**Work to complete**
State how many lines of the rows below contain the string "agent", matching case exactly, and give only the number.

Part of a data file

▶

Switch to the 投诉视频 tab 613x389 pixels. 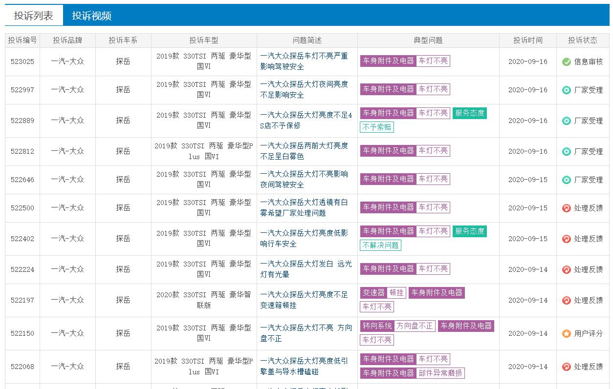[x=92, y=16]
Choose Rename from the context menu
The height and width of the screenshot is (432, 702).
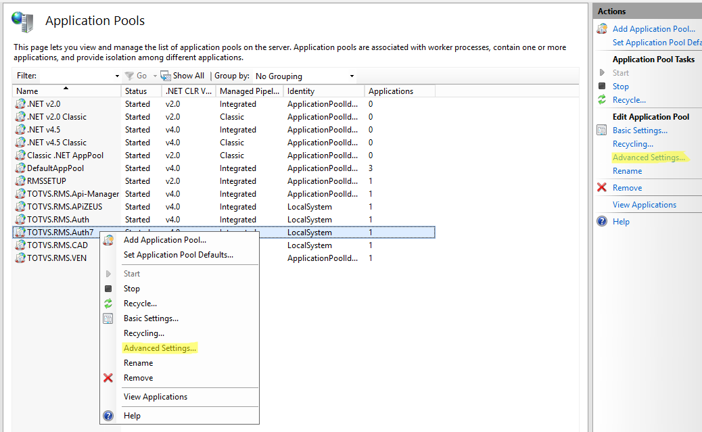(x=138, y=363)
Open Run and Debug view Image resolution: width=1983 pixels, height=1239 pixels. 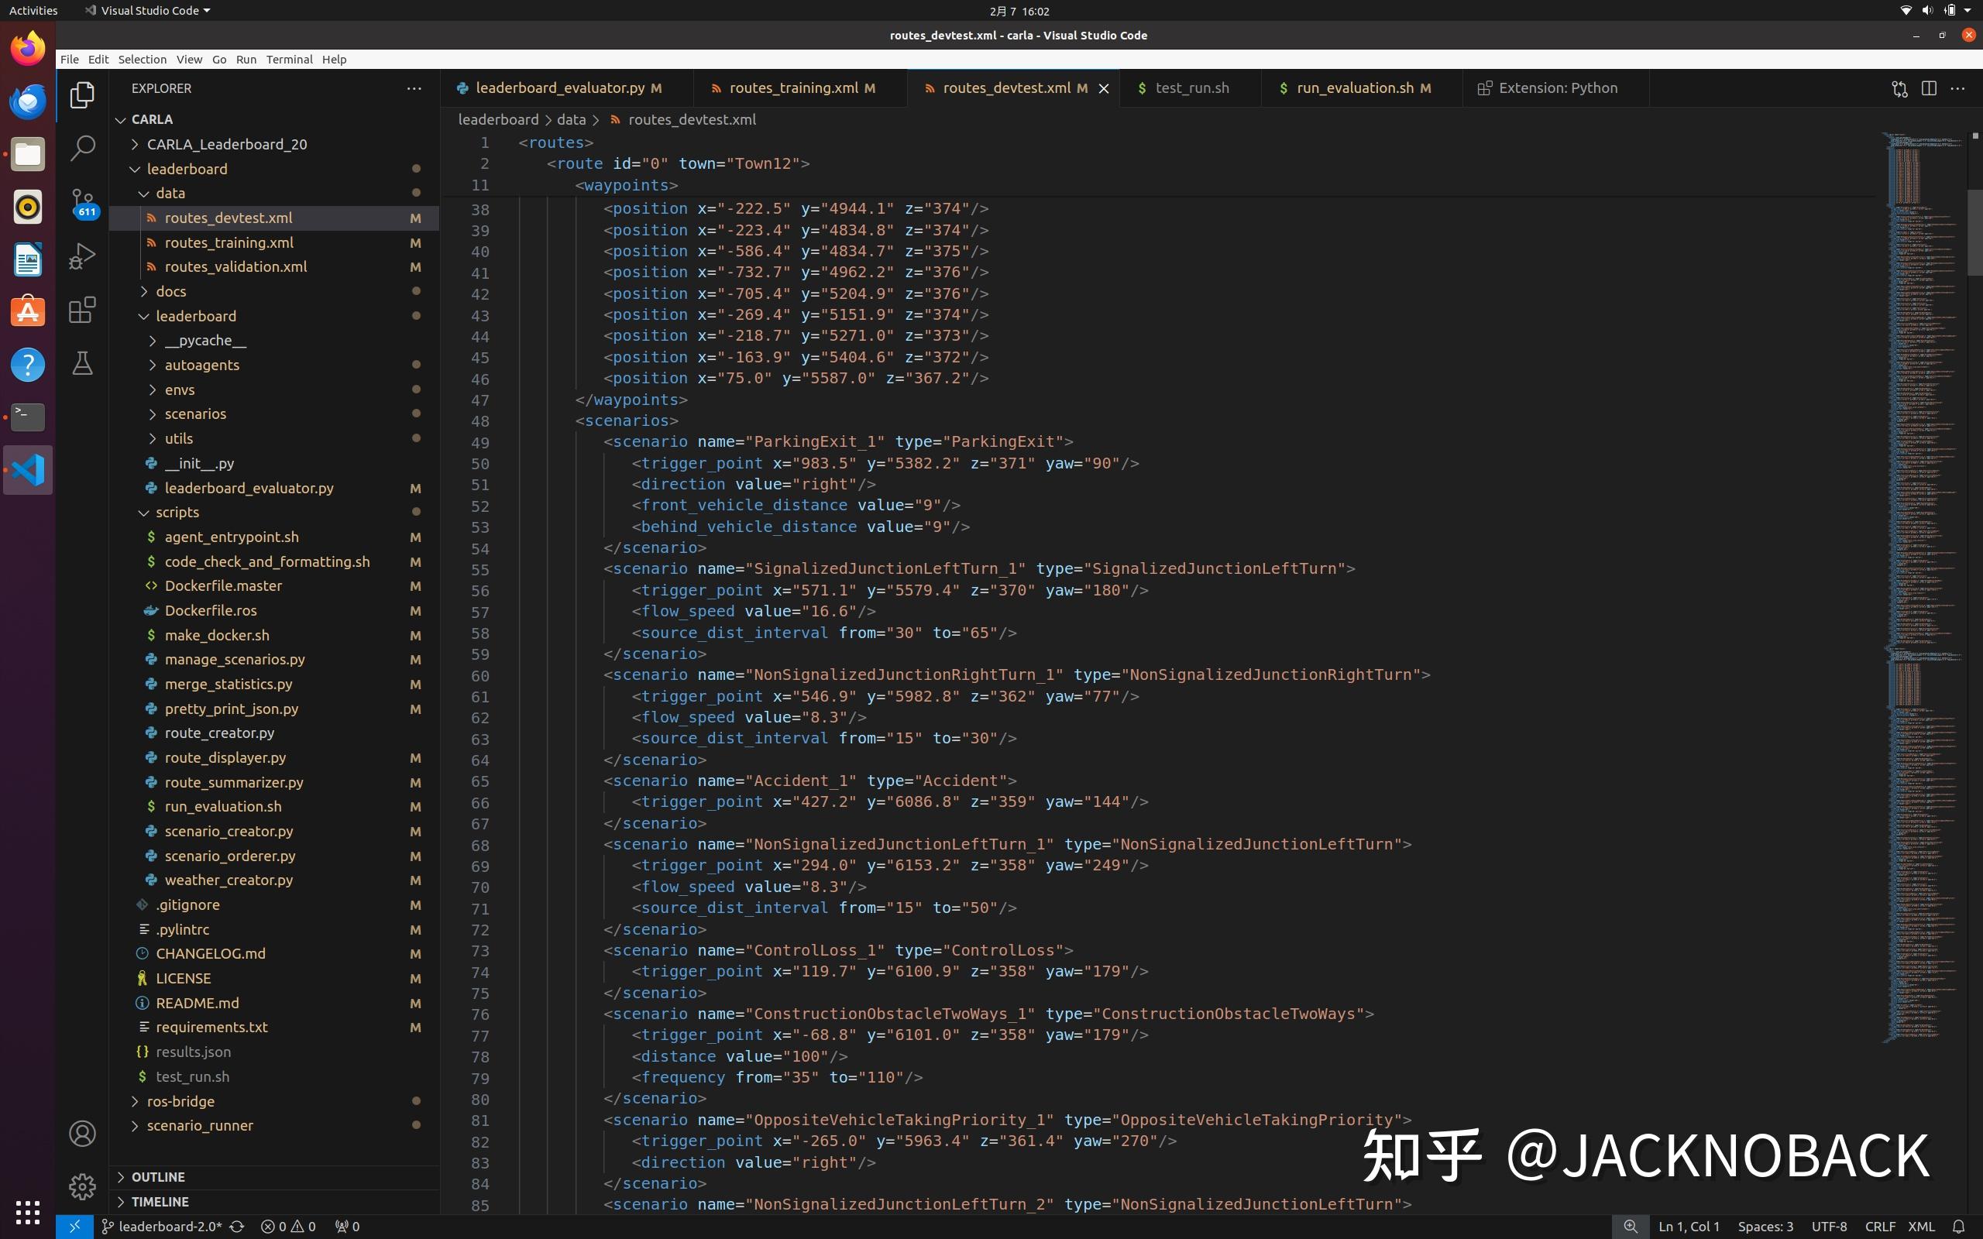82,256
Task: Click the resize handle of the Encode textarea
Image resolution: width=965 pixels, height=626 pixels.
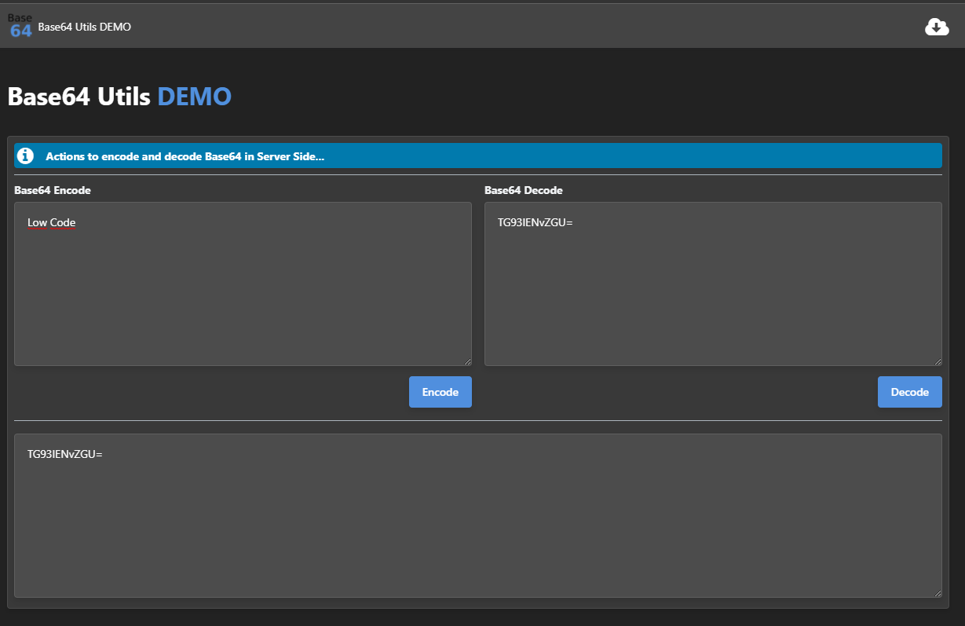Action: tap(467, 361)
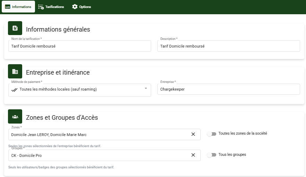Click the Description input field
This screenshot has width=306, height=177.
pos(228,46)
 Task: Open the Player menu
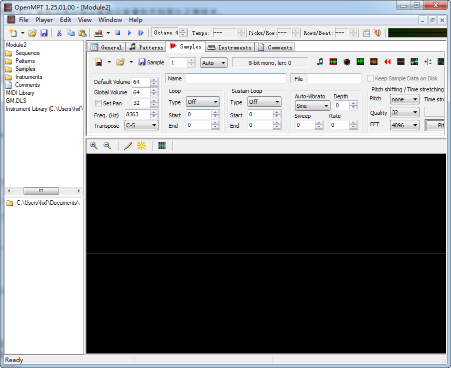point(44,20)
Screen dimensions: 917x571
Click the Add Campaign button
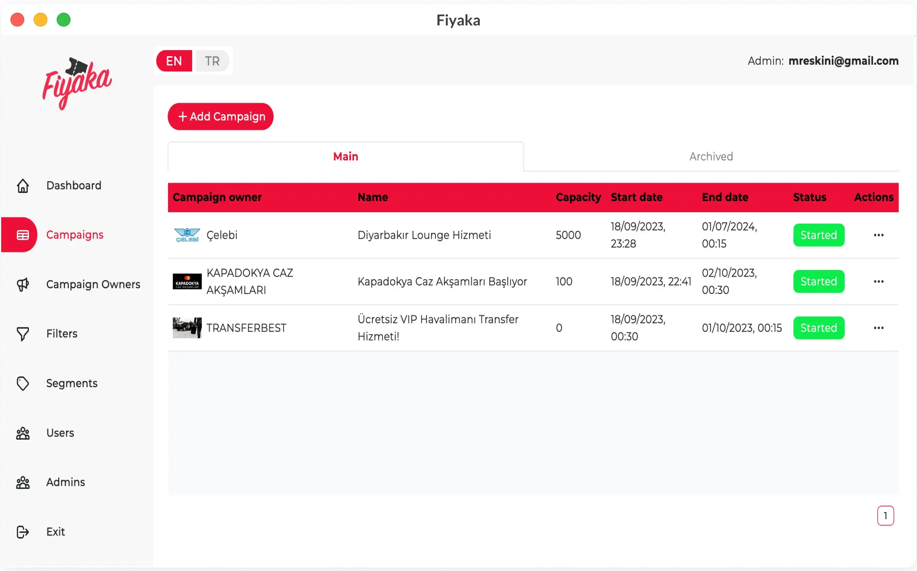coord(220,116)
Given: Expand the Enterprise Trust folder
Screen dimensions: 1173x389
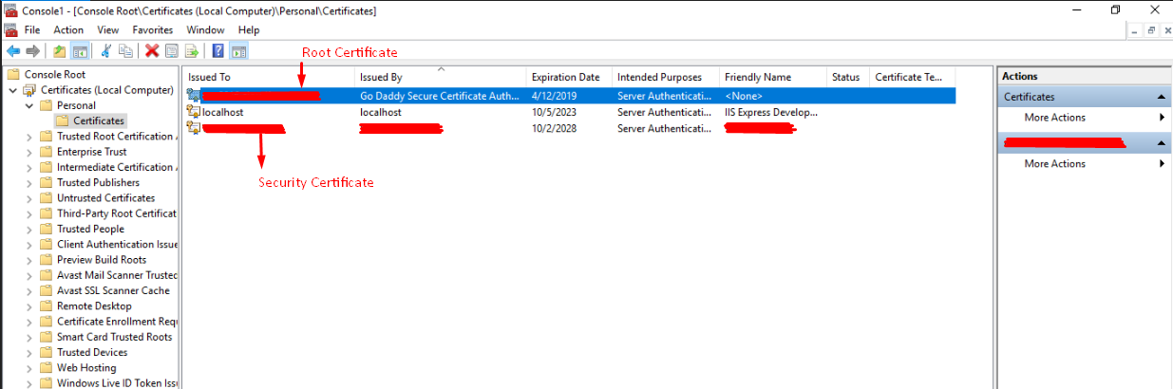Looking at the screenshot, I should [29, 152].
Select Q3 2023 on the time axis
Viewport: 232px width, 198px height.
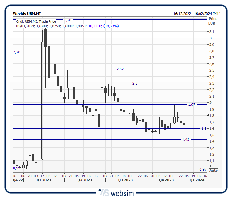(x=125, y=180)
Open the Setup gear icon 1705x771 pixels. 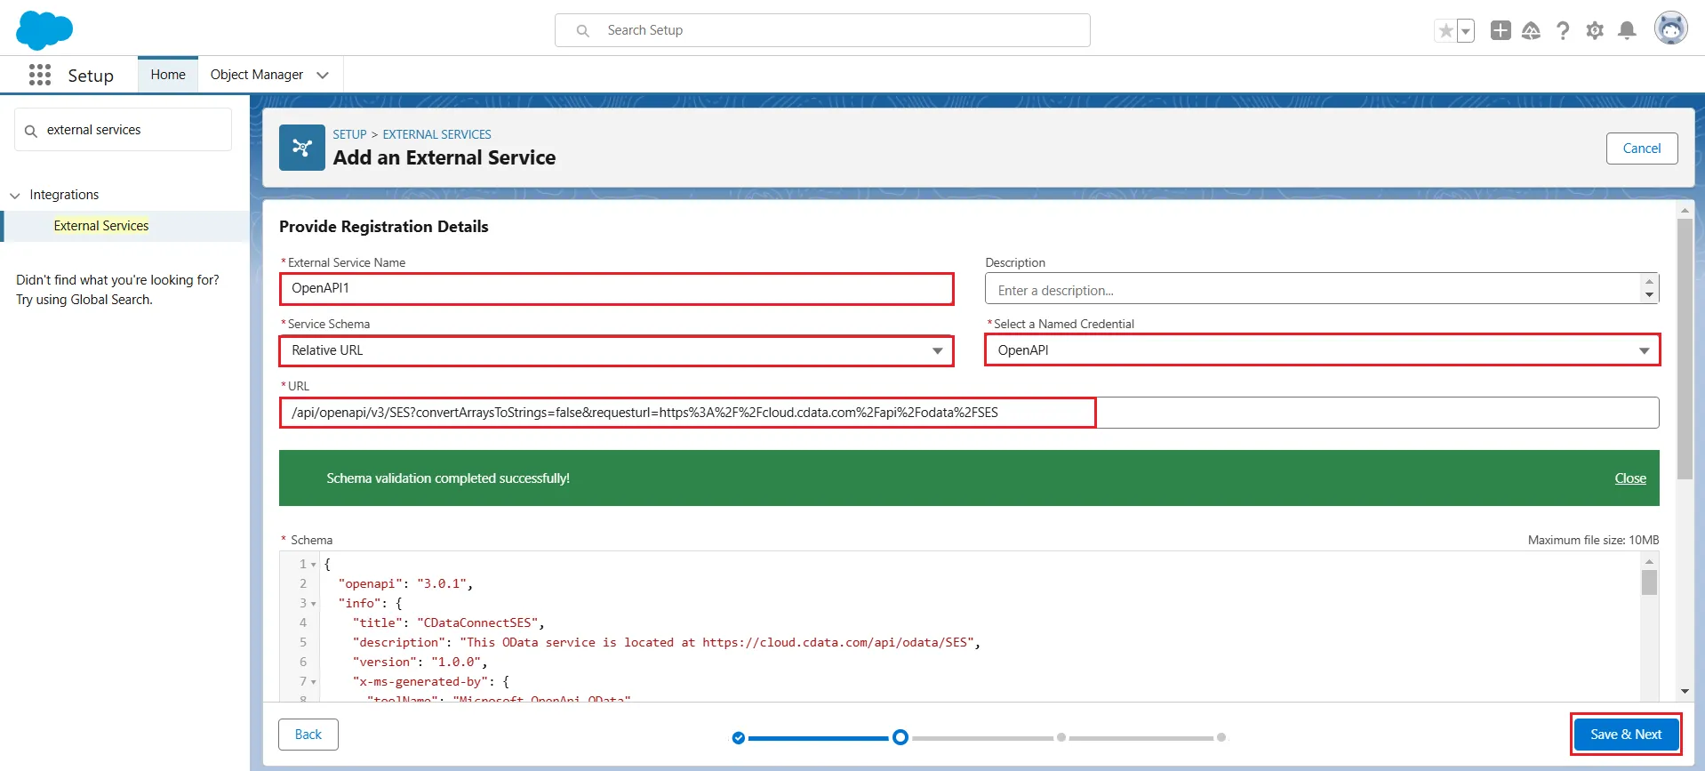coord(1595,31)
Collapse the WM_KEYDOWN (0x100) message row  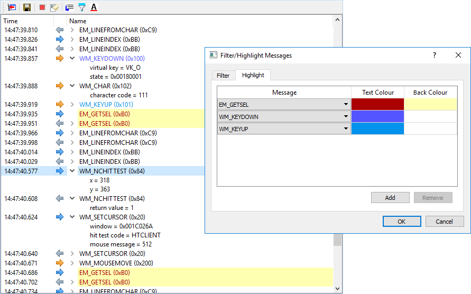(72, 59)
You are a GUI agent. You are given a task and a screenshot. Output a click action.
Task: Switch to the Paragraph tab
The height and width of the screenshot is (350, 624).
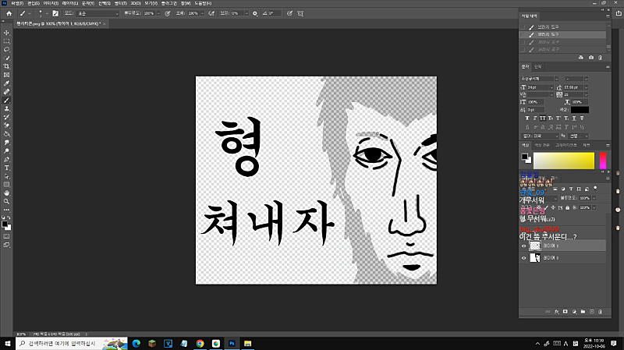point(537,67)
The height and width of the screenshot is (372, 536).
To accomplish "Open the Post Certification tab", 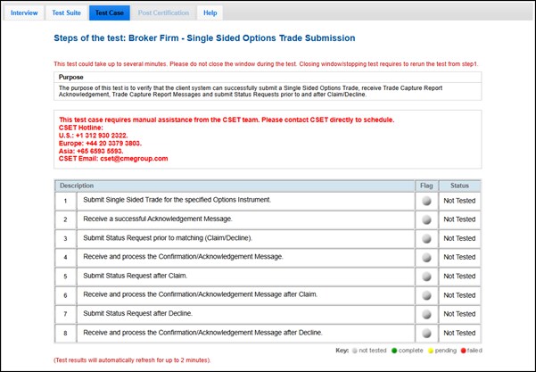I will point(162,13).
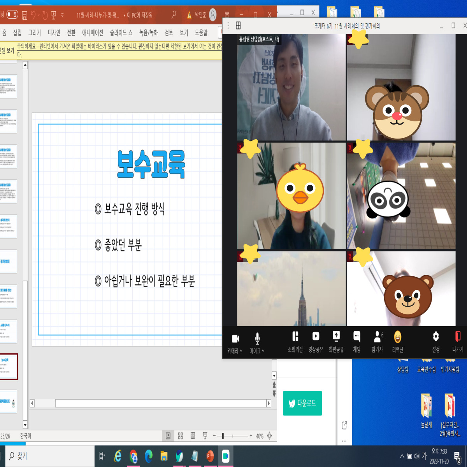This screenshot has height=467, width=467.
Task: Leave the meeting with 나가기
Action: (458, 337)
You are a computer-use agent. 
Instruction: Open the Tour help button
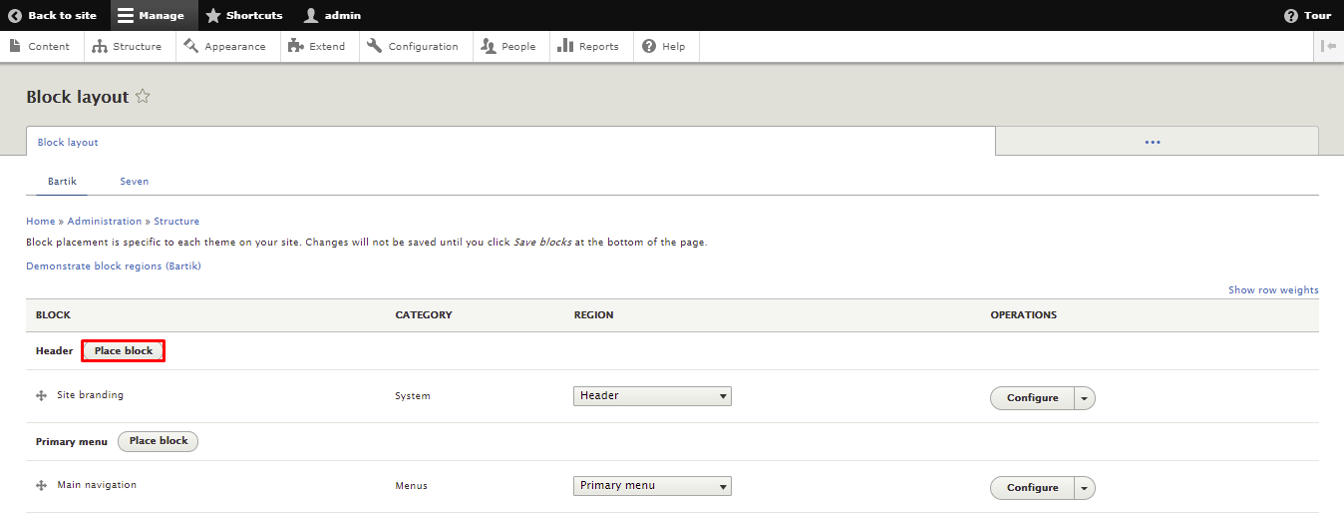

◀

**Output**
2